“Mind-body integration is more than a personal health strategy. It is a movement of consciousness that can change the world.”
― Matthew Sanford
At 13 years old, Matthew Sanford was paralyzed from the chest down in an accident that killed his father and his sister. Trauma, he says, happens not just to an individual but to a whole family. His body sustained injuries that required multiple surgeries, extensive rehab, time, and the deep support of family and friends. Twelve years after the accident, he started yoga to relieve the chronic pain in his body. Today, he is a yoga instructor not just for those that have survived trauma but also for able-bodied individuals. I met him in a workshop several years ago, and he is a remarkable presence. Teaching yoga from his wheelchair, he is a repository of wisdom with a unique perspective on the mind-body connection and healing gained from his survival of trauma. He tells the story in his book, Waking: A Memoir of Trauma and Transcendence.
Yoga
Yoga is a practice that comes from ancient India. The word “yoga” from the Sanskrit means “yoke” or “union” and refers to the union of mind, body, and spirit. “Yoga” in the Western world often refers to only the physical practices and poses. Others see only the cultural context that the practices of yoga developed within, and view it as a religious or cult practice. However, at the core of yoga is a philosophy of union of the mind, body, and spirit. Yoga is an embodiment practice, connecting mind and body.
“I had to learn the [yoga] poses from the inside out.”

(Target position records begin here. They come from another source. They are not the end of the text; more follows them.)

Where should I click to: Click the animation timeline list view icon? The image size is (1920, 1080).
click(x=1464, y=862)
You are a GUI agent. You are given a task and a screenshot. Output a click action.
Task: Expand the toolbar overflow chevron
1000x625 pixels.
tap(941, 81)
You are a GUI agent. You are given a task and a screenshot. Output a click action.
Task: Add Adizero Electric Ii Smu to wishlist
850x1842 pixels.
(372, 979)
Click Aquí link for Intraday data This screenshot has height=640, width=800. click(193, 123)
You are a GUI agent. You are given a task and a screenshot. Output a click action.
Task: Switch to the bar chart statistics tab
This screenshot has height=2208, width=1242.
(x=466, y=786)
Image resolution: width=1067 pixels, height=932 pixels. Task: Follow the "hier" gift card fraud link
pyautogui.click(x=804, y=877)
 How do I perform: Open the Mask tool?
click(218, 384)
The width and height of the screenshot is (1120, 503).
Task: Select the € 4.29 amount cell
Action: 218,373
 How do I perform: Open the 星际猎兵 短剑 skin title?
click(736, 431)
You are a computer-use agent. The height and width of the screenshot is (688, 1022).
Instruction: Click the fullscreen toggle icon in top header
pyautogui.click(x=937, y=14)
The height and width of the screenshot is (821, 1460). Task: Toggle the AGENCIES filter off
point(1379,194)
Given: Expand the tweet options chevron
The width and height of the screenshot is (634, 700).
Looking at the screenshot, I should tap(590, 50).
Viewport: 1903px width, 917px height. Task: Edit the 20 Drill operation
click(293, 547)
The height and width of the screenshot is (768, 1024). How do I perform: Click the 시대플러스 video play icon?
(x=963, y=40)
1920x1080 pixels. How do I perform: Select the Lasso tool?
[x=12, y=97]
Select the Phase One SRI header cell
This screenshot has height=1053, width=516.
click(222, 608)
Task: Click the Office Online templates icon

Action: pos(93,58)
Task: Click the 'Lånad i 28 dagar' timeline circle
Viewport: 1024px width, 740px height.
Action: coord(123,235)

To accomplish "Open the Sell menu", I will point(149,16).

Paralysis took away movement and sensation below his legs. Doctors told him (incorrectly) that he would never feel anything below his chest. Through yoga and reconnecting mind awareness to body, he has rediscovered “sensation” in his lower body. Our medical model is slowly integrating the concept of an energy body, the spirit of the body. Other models of Eastern medicine, include the concept of energy that the yogis call prana and the Chinese call chi. Without the “physical sensation” (his spinal cord is severed), Matthew Sanford discovered an “energetic sensation” through yoga. Today, he says, “My mind can feel into my legs.”
“Yoga can travel through any body.”
― Matthew Sanford on Adaptive Yoga for disabilities
Because of severe trauma and pain, his mind had left his body in a form of disassociation. This is what he needed to do to survive at the time. However, consciousness is not just presence of the thinking mind. He had learned to live in his mind and only the upper part of his body. As he rediscovered more body awareness, he found that there were “physical memories” (“body memories”) that manifested as chronic pain and post-traumatic flashbacks that yoga slowly helped to relieve.
“Paralysis has been a teacher of presence to me.”